You see the need for a radical economic approach to environmentalism when you come to terms with the fact that, small conscientious choices aside, people generally consume as many resources as their incomes allow.  There are a few exceptions: currently, it’s only when you have money that you can regularly afford organic food or a non-leaking, remotely efficient house fit for human habitation.  But that house will still likely be bigger and thus filled with more stuff.  The bottom line is that any solution to the environmental crises that are currently converging to punch the global poor in the face is going to have involve much better levels of income equality and some form of wealth redistribution.  $15 an hour and lowered shareholder profits, for example.

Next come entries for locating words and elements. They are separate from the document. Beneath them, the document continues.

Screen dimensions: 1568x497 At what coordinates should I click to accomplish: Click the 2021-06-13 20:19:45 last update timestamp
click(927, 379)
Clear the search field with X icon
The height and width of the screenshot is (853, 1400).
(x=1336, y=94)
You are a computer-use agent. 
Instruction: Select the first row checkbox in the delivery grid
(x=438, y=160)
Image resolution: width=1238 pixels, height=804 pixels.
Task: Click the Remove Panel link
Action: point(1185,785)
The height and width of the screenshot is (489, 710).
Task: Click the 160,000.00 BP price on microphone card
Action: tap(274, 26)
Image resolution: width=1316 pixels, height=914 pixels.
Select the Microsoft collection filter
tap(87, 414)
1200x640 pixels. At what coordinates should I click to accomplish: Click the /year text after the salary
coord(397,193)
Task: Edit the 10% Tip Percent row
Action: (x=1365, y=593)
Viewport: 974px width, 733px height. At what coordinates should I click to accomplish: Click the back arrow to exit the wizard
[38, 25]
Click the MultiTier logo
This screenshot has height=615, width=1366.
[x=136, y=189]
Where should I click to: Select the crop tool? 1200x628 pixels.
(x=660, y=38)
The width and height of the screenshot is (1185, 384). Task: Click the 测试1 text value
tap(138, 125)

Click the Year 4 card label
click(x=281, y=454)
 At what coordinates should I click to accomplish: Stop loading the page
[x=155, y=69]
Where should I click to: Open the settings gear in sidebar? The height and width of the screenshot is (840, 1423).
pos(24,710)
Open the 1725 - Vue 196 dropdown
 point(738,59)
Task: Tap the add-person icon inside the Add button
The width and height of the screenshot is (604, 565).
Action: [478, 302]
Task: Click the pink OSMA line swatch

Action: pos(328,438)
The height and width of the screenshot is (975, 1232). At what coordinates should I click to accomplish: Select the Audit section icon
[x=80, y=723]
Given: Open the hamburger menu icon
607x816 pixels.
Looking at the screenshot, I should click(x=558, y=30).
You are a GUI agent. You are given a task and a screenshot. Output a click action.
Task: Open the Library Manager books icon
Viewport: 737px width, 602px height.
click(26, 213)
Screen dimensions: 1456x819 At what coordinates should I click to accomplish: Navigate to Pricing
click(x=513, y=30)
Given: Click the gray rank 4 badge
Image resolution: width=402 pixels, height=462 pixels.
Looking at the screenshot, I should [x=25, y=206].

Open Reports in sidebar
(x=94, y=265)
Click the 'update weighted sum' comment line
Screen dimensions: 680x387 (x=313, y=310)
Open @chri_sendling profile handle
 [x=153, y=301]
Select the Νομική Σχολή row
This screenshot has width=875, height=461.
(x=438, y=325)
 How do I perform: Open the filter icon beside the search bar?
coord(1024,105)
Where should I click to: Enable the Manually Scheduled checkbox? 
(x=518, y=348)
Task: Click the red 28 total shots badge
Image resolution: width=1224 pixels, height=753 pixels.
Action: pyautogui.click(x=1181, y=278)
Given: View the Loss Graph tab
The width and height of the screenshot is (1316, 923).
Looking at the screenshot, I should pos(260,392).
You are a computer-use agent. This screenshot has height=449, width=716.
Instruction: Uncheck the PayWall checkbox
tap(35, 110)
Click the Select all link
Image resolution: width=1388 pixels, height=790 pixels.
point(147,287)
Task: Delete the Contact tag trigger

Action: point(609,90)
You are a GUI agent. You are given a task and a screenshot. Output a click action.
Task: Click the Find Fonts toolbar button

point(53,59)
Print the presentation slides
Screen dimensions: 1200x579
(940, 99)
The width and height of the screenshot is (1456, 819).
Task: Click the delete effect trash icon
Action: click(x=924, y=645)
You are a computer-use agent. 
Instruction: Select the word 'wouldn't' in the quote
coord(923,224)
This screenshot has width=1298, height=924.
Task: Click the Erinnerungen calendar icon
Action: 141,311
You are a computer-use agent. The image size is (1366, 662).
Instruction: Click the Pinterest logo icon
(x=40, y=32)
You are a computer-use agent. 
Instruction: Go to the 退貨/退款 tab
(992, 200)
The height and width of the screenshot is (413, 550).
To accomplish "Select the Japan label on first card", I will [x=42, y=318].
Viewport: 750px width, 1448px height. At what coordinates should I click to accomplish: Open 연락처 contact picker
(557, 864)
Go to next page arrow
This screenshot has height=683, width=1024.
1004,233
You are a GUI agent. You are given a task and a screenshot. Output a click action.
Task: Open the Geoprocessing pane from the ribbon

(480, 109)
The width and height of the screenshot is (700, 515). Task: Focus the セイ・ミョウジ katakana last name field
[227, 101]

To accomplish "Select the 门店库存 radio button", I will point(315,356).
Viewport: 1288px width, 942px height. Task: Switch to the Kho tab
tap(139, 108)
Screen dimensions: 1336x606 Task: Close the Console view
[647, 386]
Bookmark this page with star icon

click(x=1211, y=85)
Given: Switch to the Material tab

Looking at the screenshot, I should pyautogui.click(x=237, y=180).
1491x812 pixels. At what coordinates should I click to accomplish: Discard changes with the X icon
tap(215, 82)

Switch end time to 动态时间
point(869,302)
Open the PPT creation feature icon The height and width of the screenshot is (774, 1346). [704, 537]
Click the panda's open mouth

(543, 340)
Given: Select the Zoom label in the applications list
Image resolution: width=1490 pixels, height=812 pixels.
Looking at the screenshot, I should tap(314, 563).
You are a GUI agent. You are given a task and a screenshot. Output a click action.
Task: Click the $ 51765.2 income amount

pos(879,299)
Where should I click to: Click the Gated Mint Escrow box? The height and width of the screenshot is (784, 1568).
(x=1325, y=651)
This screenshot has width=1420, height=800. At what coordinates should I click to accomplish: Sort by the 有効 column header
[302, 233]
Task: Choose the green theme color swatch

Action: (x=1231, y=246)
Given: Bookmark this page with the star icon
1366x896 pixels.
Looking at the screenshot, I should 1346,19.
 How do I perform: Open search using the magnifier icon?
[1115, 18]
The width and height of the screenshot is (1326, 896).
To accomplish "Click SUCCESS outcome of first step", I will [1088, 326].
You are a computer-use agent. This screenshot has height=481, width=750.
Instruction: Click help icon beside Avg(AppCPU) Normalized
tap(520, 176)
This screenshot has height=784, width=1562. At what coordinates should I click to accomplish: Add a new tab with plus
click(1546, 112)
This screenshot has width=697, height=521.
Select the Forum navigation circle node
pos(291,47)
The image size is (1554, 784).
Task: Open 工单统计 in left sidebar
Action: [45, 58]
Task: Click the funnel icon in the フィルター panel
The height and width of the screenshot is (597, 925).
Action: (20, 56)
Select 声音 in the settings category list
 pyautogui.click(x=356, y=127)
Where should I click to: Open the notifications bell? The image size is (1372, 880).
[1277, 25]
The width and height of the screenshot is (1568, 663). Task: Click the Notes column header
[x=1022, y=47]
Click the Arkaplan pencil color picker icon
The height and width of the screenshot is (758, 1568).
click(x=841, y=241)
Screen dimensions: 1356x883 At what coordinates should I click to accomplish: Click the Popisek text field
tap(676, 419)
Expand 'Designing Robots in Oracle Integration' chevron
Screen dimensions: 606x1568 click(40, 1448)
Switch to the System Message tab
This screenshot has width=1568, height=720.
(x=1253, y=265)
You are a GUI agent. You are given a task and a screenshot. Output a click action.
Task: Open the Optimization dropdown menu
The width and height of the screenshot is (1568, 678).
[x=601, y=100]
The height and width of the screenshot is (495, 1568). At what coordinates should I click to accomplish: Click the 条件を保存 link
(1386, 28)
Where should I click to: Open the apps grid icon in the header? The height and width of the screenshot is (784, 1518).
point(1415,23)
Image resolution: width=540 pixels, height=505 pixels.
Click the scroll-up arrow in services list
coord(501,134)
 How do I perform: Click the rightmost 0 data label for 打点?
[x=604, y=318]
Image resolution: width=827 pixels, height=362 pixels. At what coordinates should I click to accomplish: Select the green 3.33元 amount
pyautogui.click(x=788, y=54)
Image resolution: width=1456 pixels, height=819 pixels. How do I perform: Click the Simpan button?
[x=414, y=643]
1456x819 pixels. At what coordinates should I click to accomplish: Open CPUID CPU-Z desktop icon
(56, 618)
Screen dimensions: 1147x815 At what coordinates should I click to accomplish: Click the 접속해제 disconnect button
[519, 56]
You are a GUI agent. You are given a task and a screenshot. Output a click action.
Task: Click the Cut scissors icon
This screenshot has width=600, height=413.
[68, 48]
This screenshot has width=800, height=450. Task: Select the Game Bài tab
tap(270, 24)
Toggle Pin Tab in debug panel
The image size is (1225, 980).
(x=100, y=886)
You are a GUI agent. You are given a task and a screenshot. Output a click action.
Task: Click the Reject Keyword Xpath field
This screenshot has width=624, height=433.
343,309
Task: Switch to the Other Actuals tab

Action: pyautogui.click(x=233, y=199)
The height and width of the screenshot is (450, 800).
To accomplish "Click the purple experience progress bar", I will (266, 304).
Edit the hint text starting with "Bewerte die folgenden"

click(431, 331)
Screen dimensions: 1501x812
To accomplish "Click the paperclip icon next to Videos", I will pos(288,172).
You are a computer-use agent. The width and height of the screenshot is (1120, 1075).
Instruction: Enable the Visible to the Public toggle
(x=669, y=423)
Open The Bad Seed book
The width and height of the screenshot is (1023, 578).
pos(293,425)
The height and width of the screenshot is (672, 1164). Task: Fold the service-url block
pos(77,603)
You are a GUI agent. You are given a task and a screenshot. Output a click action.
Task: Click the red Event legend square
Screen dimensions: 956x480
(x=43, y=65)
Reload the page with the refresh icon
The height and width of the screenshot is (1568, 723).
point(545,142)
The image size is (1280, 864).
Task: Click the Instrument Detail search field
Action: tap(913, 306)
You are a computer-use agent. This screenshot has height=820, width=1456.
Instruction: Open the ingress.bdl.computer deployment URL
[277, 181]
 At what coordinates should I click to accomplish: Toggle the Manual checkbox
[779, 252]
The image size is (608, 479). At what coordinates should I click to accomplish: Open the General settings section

We trudge along often busy roads breathing in the fumes of car culture.  So much of American activism is directed at getting the attention of motorists isolated in their vehicles, peering out from behind sunglasses.  The immediate damage of dead possums, turtles, other “roadkill,” and the obvious danger we face marching alongside them, is just one thing to hate these machines for.  Cars are directly linked with the capitalist system that makes us poor.  Look at the Reclaim the Streets movement of the 1990s.  Communal space is given over to places where folks sit alone, off to ruggedly get their own bacon, feeding the mindset that as individuals we don’t need other people to survive.  The private vehicle becomes your best friend.  It’s antithetical to the movement of empathy and love that many in this crowd wish to build.  When we aren’t marching on a sliver of land permitted for pedestrians, we are clawing back a sliver of space from both cars and capital.  Getting that pinky toe of interaction that slips through the atomisation - the supportive honk - should be just a start.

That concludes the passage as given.